- _WORK ITEM_
From the entries below, output the line with "This screenshot has width=337, height=224." and each following line up to and including the line with "Task: Click the Exit icon", exactly as written.

⟨

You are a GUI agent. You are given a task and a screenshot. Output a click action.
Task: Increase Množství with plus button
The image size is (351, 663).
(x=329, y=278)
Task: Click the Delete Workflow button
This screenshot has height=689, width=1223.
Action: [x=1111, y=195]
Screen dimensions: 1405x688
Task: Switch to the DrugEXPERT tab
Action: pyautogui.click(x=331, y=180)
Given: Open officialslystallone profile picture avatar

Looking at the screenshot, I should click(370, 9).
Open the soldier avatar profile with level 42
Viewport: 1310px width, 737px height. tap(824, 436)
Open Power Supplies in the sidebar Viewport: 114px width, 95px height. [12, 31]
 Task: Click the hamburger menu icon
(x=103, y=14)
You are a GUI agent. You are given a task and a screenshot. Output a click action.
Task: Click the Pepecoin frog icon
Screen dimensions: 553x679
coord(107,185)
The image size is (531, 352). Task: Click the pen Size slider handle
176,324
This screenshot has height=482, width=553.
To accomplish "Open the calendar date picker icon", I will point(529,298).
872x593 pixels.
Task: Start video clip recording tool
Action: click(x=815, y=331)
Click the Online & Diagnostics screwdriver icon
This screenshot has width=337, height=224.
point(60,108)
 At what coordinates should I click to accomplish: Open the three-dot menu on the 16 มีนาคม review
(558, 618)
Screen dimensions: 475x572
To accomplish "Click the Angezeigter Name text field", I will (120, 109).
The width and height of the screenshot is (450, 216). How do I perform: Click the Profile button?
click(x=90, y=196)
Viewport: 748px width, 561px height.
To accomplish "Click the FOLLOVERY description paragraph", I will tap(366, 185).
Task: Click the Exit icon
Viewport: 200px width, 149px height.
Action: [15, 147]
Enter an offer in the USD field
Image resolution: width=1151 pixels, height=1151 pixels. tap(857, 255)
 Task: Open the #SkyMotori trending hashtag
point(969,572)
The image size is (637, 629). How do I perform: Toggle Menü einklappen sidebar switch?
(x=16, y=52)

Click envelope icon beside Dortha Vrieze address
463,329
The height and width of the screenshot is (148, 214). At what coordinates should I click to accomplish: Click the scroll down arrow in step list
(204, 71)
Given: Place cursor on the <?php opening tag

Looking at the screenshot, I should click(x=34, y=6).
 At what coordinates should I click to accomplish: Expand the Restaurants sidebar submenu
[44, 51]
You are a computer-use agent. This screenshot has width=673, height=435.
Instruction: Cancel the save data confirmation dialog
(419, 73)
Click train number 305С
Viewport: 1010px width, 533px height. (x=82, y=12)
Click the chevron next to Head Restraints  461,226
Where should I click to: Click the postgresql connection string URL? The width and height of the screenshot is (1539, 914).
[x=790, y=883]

⟩

- _TASK OUTPUT_
This screenshot has width=337, height=224.
point(60,108)
 At what coordinates should I click to accomplish: Open the three-dot menu on the 16 มีนาคม review
(558, 618)
Screen dimensions: 475x572
To accomplish "Click the Angezeigter Name text field", I will (120, 109).
The width and height of the screenshot is (450, 216). How do I perform: Click the Profile button?
click(x=90, y=196)
Viewport: 748px width, 561px height.
To accomplish "Click the FOLLOVERY description paragraph", I will tap(366, 185).
Task: Click the Exit icon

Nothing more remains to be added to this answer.